■ **ABOUT THIS EXERCISE**: Please find all lines in the data that hold the string "width" and copy them.
-- Opening Marker --
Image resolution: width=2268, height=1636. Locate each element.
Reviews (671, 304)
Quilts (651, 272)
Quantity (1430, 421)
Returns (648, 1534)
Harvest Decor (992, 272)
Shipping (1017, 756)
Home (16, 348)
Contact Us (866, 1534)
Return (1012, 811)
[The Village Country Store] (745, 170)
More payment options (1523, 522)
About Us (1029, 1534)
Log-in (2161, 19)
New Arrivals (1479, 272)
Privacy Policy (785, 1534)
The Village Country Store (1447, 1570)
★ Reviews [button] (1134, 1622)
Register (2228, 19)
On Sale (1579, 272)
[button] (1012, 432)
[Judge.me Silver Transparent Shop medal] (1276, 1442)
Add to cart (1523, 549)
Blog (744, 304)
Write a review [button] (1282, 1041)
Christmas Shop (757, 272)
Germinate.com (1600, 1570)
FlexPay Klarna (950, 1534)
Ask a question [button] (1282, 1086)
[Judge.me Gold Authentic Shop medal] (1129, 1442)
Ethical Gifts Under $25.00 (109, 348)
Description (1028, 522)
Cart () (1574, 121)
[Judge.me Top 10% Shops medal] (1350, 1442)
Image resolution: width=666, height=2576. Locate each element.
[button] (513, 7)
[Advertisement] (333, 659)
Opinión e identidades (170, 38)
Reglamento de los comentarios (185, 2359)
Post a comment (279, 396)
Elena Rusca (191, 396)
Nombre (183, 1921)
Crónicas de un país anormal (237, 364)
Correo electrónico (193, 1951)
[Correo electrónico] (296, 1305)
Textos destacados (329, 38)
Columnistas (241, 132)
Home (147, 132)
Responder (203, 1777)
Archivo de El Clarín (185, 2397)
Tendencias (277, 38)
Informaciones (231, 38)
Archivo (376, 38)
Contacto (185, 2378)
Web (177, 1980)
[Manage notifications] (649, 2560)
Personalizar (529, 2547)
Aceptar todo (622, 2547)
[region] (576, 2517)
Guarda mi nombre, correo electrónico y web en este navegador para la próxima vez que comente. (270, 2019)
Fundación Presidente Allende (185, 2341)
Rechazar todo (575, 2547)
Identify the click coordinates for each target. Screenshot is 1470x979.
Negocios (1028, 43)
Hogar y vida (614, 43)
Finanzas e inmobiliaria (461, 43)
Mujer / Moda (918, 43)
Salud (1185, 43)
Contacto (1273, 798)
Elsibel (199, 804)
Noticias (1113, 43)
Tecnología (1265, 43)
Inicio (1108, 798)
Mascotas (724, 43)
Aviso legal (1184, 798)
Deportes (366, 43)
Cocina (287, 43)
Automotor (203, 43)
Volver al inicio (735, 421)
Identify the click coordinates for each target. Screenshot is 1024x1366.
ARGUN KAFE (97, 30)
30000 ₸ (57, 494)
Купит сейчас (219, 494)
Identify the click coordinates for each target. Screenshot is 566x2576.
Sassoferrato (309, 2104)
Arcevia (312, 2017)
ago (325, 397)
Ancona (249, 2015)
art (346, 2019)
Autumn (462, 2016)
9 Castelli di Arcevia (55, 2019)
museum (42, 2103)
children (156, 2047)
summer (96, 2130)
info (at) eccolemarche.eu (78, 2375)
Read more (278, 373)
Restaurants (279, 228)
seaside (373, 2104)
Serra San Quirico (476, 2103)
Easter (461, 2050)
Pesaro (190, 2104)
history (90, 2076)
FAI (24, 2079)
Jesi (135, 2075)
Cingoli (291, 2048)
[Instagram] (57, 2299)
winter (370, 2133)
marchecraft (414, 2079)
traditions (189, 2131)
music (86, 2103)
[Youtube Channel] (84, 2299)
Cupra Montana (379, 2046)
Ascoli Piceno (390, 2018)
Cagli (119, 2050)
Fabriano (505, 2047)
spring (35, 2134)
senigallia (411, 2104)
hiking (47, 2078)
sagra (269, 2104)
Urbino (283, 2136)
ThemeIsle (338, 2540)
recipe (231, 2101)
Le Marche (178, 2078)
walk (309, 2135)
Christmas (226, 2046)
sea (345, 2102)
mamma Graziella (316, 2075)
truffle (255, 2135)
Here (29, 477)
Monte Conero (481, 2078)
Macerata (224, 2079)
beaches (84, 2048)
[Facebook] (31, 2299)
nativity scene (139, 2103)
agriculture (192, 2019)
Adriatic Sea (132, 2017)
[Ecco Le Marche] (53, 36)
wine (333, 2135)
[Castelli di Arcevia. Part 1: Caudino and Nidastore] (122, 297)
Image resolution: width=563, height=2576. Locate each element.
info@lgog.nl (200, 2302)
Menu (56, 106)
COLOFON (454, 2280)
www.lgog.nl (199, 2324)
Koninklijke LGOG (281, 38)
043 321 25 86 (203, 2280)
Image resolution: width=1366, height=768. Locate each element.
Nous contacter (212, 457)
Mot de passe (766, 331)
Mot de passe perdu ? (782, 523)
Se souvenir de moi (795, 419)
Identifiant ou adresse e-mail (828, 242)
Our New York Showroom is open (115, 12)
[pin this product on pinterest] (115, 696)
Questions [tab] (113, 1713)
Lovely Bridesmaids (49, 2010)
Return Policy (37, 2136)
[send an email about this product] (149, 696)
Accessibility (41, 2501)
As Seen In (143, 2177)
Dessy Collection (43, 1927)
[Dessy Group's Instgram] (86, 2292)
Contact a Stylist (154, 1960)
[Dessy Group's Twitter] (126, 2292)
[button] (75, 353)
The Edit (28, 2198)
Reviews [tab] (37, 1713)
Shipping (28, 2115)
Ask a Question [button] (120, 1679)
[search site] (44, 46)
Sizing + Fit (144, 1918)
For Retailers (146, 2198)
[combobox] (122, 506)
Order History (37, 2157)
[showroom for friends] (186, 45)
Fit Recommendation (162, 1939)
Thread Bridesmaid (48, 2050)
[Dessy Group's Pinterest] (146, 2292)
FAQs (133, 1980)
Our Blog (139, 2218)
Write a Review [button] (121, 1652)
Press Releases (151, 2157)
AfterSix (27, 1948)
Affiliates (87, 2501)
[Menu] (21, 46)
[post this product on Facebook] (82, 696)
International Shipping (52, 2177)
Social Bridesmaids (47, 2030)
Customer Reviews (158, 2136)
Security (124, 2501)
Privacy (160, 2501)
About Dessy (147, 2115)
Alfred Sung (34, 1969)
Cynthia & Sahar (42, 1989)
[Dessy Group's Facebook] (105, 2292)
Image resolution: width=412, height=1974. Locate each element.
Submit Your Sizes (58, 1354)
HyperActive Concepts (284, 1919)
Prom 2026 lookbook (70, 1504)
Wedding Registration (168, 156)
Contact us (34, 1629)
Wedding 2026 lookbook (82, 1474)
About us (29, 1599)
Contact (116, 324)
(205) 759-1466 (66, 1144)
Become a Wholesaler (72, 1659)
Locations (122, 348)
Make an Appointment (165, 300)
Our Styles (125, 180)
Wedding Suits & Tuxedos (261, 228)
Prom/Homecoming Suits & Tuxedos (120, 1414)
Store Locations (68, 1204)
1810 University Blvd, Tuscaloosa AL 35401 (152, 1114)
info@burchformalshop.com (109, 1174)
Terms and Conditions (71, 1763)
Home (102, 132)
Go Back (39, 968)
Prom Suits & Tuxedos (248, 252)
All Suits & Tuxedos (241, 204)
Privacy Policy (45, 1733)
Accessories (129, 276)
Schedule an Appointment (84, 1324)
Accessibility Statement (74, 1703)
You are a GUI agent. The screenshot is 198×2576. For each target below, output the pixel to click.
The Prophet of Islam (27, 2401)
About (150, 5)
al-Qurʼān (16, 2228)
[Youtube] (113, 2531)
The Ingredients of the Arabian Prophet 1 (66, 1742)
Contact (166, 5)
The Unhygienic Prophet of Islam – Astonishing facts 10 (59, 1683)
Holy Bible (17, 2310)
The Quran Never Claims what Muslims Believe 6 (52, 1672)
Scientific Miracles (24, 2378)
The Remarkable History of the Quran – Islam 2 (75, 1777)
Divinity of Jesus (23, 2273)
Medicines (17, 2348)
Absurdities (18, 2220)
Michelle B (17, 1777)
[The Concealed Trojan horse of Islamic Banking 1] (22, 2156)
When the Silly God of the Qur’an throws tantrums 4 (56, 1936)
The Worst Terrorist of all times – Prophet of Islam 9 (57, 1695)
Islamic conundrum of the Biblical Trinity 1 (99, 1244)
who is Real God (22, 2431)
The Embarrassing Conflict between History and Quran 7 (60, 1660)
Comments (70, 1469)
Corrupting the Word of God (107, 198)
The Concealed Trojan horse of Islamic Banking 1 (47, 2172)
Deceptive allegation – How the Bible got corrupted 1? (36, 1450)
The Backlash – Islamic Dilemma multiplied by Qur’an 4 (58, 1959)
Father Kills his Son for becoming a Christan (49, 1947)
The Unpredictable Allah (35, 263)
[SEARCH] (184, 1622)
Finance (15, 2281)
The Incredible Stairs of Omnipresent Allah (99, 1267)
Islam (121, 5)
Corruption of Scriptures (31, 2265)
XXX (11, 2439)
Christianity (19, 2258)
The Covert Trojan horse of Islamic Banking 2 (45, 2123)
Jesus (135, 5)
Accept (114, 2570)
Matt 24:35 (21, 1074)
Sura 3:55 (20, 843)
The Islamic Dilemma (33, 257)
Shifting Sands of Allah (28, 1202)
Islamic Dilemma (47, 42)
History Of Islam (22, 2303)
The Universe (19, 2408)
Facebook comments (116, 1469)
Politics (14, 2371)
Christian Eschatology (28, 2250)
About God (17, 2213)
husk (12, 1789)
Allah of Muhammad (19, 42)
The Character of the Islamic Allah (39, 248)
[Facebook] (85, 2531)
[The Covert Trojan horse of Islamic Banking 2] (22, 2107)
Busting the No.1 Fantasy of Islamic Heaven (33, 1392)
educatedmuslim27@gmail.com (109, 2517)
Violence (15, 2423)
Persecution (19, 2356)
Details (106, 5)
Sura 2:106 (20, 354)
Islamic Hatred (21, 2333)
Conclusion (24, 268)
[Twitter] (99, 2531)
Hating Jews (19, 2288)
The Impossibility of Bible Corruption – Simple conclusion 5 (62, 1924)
-- Closing Marker --
■ **COMPLETED TASK**:
Image resolution: width=2268, height=1636. Locate each element.
Image resolution: width=666, height=2576. Locate each element.
Image resolution: width=563, height=2576. Locate each element.
Image resolution: width=1366, height=768. Locate each element.
Image resolution: width=412, height=1974. Locate each element.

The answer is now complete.